• **Work to be completed**
Without the images, set down each entry exactly.

Source records:
⁂

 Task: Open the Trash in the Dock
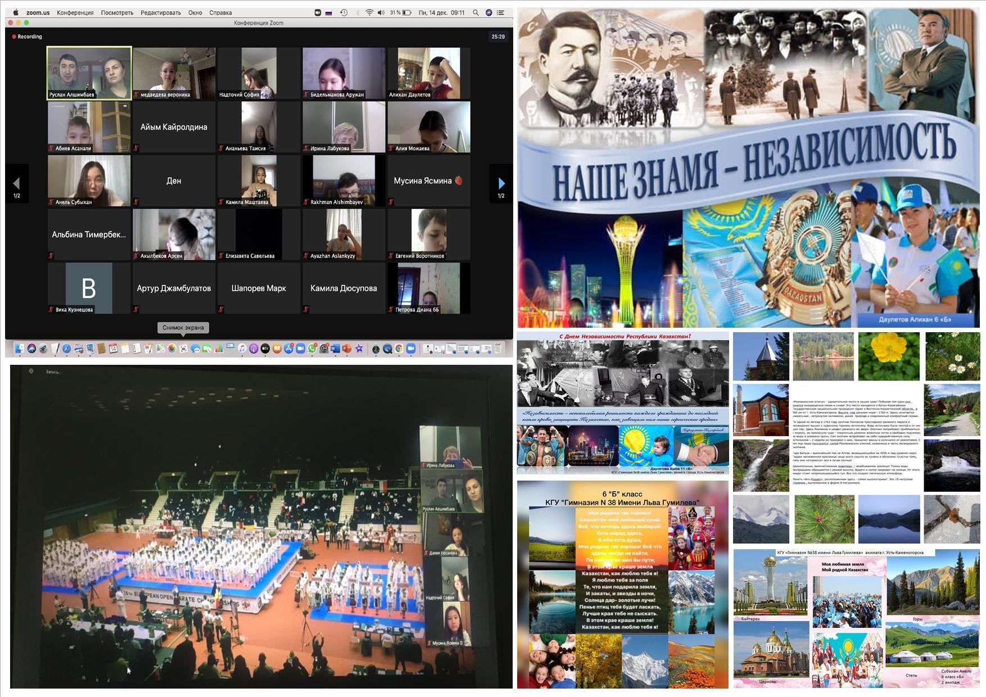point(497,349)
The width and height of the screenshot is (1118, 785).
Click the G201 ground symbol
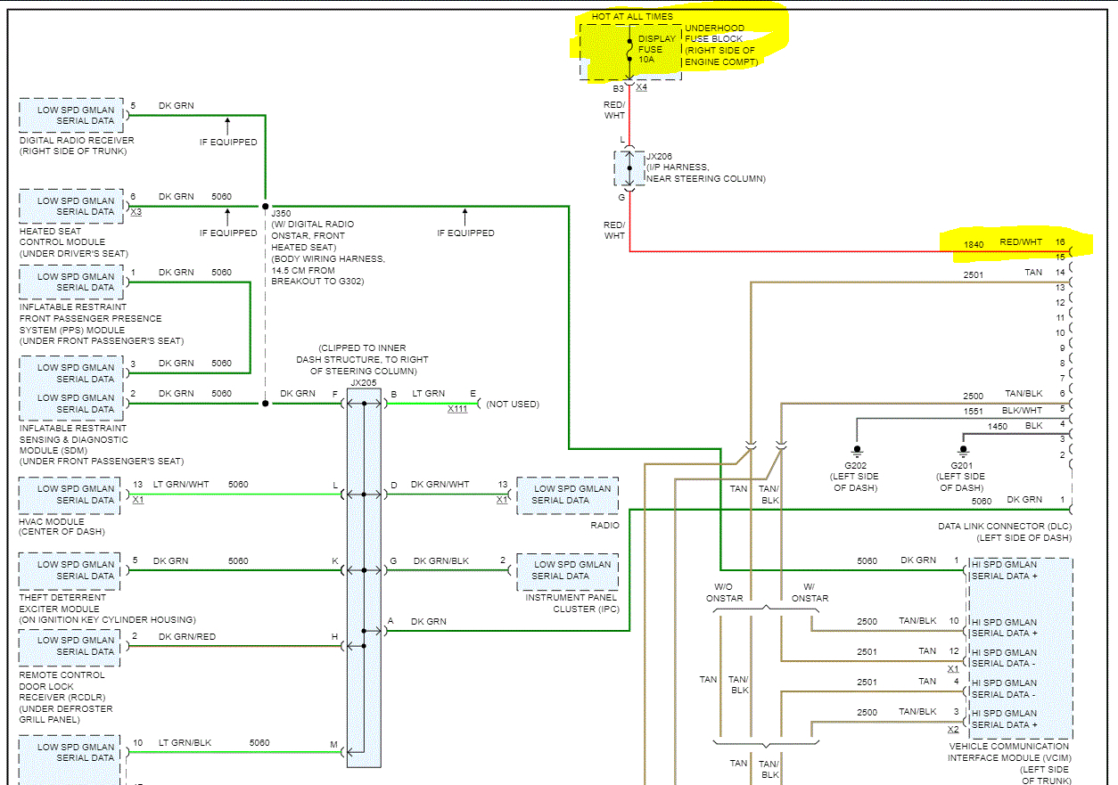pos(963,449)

⁂

• **Solution to this task**
 Task: Open the Trash in the Dock
point(497,349)
The width and height of the screenshot is (1118, 785).
Click the G201 ground symbol
pos(963,449)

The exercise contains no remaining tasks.